> _Activity_
Copy the part of the text on GPU computing for deep learning that starts with "Nvidia poured huge" and goes on through "earned their success.".

> _Excerpted text_
.....
Nvidia poured huge amounts of money into CUDA and made it an industry standard that people can rely on. They equally invested huge amounts of cash on hardware. They've earned their success.

Apple and AMD announced OpenCL years ago in response, promised they would support it, and then didn't. Consequently it withered, and the big libraries like TensorFlow and PyTorch skipped it: see here for more: https://towardsdatascience.com/on-the-state-of-deep-learning-outside-of-cudas-walled-garden-d88c8bbb4342

Now Apple created a proprietary standard called Metal. They announced at a WWDC meeting that they would consider a Metal backend to Tensorflow, but haven't. Instead they (implicitly) recommend researchers abandon Jupyter notebooks, high-quality plotting libraries like Bokeh, and GPU math engines like Tensorflow in exchange for CoreML, with Swift, using Playgrounds and fairly basic plotting. All round it's a worse and more limiting experience for a research, which inhibits collaboration with non-Mac users. Tensorflow, by comparison, runs on Macs (CPU only), Windows, and Linux (CPU or CUDA both), Google TPUs via Google Colab and Amazon's Nvidia GPUs via SageMaker

So it's Apple that has created the walled garden. In doing so, they've squeezed out most deep-learning professionals.
.....
> _Extracted material_
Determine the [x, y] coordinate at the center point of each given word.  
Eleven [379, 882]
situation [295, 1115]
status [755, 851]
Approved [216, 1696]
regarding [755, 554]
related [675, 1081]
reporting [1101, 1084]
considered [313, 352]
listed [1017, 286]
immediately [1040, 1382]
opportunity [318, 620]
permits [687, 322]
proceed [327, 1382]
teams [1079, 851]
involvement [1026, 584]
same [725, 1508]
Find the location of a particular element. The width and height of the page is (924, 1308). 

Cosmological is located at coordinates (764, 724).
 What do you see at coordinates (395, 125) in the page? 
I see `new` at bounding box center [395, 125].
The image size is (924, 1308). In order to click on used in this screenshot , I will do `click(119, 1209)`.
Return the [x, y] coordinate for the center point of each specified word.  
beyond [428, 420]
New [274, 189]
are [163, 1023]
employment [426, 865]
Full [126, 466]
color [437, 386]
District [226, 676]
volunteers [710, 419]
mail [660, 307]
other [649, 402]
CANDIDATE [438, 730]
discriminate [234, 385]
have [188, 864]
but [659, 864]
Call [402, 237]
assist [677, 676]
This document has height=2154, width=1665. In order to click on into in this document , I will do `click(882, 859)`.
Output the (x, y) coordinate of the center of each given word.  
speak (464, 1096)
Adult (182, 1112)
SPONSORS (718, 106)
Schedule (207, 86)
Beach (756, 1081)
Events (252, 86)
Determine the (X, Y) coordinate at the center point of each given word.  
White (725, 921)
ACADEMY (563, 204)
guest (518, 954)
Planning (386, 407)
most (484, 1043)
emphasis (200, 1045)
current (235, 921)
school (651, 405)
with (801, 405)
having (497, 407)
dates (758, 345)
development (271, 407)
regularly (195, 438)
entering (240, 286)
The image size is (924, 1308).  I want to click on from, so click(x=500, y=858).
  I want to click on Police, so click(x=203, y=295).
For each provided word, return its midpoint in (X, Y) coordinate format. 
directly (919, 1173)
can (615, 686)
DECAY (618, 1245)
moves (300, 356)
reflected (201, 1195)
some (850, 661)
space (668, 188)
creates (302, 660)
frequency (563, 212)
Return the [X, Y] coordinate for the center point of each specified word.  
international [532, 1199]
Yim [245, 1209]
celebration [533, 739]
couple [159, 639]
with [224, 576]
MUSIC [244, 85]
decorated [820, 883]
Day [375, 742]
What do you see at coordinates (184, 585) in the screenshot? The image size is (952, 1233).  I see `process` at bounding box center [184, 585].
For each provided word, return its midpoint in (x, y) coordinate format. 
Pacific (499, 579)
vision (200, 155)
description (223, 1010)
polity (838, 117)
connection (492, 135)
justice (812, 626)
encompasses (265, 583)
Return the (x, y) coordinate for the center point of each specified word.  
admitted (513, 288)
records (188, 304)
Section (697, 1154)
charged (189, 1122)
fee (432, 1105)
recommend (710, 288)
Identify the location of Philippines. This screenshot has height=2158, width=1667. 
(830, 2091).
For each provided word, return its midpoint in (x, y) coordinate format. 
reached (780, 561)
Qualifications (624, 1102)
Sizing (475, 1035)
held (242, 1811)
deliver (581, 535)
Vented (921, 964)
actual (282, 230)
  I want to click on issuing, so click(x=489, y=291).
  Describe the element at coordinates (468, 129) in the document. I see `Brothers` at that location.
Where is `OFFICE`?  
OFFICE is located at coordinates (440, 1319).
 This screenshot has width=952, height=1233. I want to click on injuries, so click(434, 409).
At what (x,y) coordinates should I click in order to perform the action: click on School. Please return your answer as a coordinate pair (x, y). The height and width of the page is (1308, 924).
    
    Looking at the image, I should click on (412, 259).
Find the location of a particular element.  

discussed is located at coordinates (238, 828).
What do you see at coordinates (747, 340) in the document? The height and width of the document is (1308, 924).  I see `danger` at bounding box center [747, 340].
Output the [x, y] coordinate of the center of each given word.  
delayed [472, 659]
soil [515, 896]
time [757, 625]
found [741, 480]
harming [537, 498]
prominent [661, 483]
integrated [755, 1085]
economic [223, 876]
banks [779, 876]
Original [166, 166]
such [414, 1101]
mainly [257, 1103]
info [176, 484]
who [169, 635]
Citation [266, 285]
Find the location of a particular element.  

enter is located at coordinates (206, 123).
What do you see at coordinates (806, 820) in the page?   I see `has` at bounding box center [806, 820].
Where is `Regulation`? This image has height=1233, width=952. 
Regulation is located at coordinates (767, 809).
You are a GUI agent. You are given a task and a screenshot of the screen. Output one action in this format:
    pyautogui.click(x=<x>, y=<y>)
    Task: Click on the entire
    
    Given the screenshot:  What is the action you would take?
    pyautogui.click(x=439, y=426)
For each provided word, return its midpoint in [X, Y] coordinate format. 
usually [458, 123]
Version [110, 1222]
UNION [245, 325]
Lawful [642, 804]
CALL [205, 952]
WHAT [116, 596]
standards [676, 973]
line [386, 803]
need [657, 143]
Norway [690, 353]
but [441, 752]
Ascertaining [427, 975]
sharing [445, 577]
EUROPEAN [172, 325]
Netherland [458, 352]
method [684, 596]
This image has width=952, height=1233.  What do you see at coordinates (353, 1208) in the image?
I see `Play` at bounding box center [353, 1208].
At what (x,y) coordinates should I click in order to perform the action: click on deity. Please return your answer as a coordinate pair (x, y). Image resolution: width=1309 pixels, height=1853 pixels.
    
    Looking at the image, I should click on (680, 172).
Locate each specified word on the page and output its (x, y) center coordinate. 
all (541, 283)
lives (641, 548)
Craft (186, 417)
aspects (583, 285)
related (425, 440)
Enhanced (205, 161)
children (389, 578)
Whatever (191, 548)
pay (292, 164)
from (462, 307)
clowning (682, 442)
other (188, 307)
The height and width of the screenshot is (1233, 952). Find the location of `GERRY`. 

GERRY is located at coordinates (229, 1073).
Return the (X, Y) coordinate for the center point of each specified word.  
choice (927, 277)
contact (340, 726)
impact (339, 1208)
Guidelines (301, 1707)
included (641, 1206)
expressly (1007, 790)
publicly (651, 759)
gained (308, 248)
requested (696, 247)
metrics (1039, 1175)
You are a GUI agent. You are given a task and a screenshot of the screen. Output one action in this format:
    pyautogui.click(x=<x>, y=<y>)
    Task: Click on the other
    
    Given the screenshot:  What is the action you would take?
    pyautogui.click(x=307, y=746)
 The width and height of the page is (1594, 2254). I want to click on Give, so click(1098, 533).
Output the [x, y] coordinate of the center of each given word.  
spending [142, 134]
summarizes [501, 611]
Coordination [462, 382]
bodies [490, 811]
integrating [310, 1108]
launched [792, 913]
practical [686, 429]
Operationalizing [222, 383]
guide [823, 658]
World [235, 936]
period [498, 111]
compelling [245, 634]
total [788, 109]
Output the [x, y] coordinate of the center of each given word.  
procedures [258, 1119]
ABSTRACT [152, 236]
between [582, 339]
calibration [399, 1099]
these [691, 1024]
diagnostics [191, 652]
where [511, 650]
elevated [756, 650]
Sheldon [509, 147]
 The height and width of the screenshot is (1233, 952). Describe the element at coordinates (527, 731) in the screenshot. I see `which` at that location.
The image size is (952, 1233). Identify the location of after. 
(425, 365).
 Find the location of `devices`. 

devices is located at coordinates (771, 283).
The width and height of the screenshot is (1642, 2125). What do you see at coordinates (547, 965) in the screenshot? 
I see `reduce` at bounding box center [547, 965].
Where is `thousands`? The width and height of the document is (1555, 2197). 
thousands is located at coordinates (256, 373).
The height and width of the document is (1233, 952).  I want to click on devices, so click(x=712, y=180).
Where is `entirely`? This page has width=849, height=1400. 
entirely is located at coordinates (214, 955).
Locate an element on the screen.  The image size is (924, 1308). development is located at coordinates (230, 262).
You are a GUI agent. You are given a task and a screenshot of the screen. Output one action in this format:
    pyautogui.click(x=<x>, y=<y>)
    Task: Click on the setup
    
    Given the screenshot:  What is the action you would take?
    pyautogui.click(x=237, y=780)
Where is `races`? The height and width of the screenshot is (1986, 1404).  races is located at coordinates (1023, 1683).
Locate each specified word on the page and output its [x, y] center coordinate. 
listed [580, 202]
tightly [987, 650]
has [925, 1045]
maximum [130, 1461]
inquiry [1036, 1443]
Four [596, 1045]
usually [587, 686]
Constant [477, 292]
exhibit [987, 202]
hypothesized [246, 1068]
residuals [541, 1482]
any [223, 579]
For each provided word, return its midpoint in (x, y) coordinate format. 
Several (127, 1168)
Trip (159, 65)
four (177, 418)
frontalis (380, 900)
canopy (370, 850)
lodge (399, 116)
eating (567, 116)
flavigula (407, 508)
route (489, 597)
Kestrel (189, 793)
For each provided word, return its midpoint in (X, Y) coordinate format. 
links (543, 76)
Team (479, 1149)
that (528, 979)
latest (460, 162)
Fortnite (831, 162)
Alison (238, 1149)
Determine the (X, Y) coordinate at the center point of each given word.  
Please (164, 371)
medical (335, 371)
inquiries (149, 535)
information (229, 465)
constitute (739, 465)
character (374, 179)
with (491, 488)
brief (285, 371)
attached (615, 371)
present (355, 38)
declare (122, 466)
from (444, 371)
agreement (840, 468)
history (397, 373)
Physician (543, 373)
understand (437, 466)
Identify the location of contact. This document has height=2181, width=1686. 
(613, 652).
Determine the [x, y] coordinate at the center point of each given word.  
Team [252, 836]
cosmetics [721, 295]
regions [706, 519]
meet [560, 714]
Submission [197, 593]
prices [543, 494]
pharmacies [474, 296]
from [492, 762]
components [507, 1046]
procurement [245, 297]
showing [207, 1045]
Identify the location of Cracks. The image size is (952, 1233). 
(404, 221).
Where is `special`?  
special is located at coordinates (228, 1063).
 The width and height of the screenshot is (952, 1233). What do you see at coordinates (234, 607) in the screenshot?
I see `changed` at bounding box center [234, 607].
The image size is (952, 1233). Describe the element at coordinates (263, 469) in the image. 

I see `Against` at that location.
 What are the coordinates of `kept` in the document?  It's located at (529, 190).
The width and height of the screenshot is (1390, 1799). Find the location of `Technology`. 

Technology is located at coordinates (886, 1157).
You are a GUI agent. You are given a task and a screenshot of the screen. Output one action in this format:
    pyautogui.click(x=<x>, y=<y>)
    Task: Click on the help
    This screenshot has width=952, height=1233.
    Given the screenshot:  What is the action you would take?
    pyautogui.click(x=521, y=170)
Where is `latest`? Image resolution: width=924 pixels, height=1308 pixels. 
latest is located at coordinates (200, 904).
.....
> _Output_
Nvidia poured huge amounts of money into CUDA and made it an industry standard that people can rely on. They equally invested huge amounts of cash on hardware. They've earned their success.